Segment Start: THE RECORDS

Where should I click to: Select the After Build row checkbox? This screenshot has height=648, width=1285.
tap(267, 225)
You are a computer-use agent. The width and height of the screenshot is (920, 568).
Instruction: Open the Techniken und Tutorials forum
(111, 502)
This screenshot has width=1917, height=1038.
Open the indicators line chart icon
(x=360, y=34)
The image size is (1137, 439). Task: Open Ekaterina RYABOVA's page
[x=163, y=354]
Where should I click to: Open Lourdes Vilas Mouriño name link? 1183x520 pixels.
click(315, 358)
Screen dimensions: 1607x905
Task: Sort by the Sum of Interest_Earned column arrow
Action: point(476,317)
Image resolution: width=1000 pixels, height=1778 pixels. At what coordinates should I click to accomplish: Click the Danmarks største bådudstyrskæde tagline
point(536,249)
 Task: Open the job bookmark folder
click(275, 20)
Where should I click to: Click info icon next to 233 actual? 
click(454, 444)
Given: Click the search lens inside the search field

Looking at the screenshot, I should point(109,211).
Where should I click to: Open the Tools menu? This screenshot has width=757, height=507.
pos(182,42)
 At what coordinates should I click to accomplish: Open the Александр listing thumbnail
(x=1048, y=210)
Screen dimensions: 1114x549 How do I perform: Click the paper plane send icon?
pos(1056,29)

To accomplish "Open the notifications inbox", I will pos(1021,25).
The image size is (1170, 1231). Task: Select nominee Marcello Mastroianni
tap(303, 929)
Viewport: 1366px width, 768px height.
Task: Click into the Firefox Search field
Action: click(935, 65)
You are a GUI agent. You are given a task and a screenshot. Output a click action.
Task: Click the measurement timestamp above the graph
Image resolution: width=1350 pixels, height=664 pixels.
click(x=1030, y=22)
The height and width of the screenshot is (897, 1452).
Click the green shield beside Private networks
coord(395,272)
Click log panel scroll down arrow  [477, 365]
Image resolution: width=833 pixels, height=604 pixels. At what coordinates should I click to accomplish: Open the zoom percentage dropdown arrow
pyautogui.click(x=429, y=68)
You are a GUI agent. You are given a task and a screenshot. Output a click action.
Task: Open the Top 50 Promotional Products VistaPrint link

Segment End: THE RECORDS

> **WHAT IS EXPECTED**
Each line of the data is to be output exactly, with none skipped.

> **SOLUTION BELOW**
Where should I click to: Select the After Build row checkbox? This screenshot has height=648, width=1285.
tap(267, 225)
You are a computer-use agent. The width and height of the screenshot is (920, 568).
Instruction: Open the Techniken und Tutorials forum
(111, 502)
This screenshot has width=1917, height=1038.
Open the indicators line chart icon
(x=360, y=34)
The image size is (1137, 439). Task: Open Ekaterina RYABOVA's page
[x=163, y=354]
Where should I click to: Open Lourdes Vilas Mouriño name link? 1183x520 pixels.
click(315, 358)
Screen dimensions: 1607x905
Task: Sort by the Sum of Interest_Earned column arrow
Action: point(476,317)
Image resolution: width=1000 pixels, height=1778 pixels. At what coordinates should I click to accomplish: Click the Danmarks største bådudstyrskæde tagline
point(536,249)
 Task: Open the job bookmark folder
click(275, 20)
Where should I click to: Click info icon next to 233 actual? 
click(454, 444)
Given: Click the search lens inside the search field

Looking at the screenshot, I should point(109,211).
Where should I click to: Open the Tools menu? This screenshot has width=757, height=507.
pos(182,42)
 At what coordinates should I click to accomplish: Open the Александр listing thumbnail
(x=1048, y=210)
Screen dimensions: 1114x549 How do I perform: Click the paper plane send icon?
pos(1056,29)

To accomplish "Open the notifications inbox", I will pos(1021,25).
The image size is (1170, 1231). Task: Select nominee Marcello Mastroianni
tap(303, 929)
Viewport: 1366px width, 768px height.
Task: Click into the Firefox Search field
Action: click(935, 65)
You are a GUI agent. You are given a task and a screenshot. Output a click action.
Task: Click the measurement timestamp above the graph
Image resolution: width=1350 pixels, height=664 pixels.
click(x=1030, y=22)
The height and width of the screenshot is (897, 1452).
Click the green shield beside Private networks
coord(395,272)
Click log panel scroll down arrow  [477, 365]
Image resolution: width=833 pixels, height=604 pixels. At what coordinates should I click to accomplish: Open the zoom percentage dropdown arrow
pyautogui.click(x=429, y=68)
You are a GUI agent. You are given a task and a screenshot. Output a click action.
Task: Open the Top 50 Promotional Products VistaPrint link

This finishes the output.